Realtime API

OpenAI Realtime API–compatible WebSocket endpoint for low-latency streaming audio and text interactions. Supports bidirectional audio, text messages, and tool calls over a single connection.

Connecting

Open a WebSocket connection to the realtime endpoint. Authenticate via query parameter or the Sec-WebSocket-Protocol header.

# Query parameter auth
wss://api.agilecloud.ai/v1/realtime?api_key=YOUR_API_KEY

# Header auth
Sec-WebSocket-Protocol: bearer.YOUR_API_KEY

Session Lifecycle

Connect → session.created (server)
  → session.update (client — set model, tools, params)
  → input_audio_buffer.append / conversation.item.create
  → response.create
  ← response.audio.delta / response.text.delta (streaming)
  ← response.done
  → Close

JavaScript Example

const ws = new WebSocket(
  "wss://api.agilecloud.ai/v1/realtime?api_key=YOUR_API_KEY"
);

ws.onopen = () => {
  // Configure session
  ws.send(JSON.stringify({
    type: "session.update",
    session: {
      model: "gpt-4o-mini",
      modalities: ["text"],
      instructions: "You are a helpful assistant.",
    },
  }));

  // Send a message
  ws.send(JSON.stringify({
    type: "conversation.item.create",
    item: {
      type: "message",
      role: "user",
      content: [{ type: "input_text", text: "Hello!" }],
    },
  }));

  // Request a response
  ws.send(JSON.stringify({ type: "response.create" }));
};

ws.onmessage = (event) => {
  const data = JSON.parse(event.data);
  if (data.type === "response.text.delta") {
    process.stdout.write(data.delta);
  }
};

Event Types

Direction	Event	Description
Server	session.created	Connection established, session ID assigned
Client	session.update	Configure model, tools, modalities
Client	conversation.item.create	Add a message to the conversation
Client	input_audio_buffer.append	Stream audio input (base64 PCM16)
Client	input_audio_buffer.commit	Finalize audio buffer
Client	response.create	Request a model response
Server	response.text.delta	Streaming text chunk
Server	response.audio.delta	Streaming audio chunk (base64)
Server	response.function_call_arguments.delta	Tool call argument delta
Server	response.done	Response complete (includes usage)
Server	error	Error event

Audio Format

Audio is streamed as base64-encoded PCM16 at 24kHz mono.
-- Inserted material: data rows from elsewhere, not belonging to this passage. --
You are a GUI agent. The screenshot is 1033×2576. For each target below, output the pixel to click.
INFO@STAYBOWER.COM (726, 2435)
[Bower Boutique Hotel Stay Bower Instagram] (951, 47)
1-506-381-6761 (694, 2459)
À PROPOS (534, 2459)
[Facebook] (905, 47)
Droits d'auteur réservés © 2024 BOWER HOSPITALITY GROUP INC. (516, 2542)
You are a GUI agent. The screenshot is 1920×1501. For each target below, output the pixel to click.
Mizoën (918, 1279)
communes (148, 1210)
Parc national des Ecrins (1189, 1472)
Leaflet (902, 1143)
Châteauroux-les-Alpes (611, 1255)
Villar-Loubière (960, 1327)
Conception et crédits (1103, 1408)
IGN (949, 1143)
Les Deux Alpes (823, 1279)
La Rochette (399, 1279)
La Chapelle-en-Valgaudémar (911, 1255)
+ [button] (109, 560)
Input audio is buffered on the server and transcribed when committed. Output audio is streamed as deltas.

Rate Limiting

WebSocket connections are rate-limited per API key. Connection limits and message throughput vary by tier. Exceeding limits results in a close frame with code 1008 (Policy Violation).

Billing

Realtime sessions are billed per token (text) and per second (audio), at the same rates as the corresponding REST endpoints. Usage is reported in the response.done event.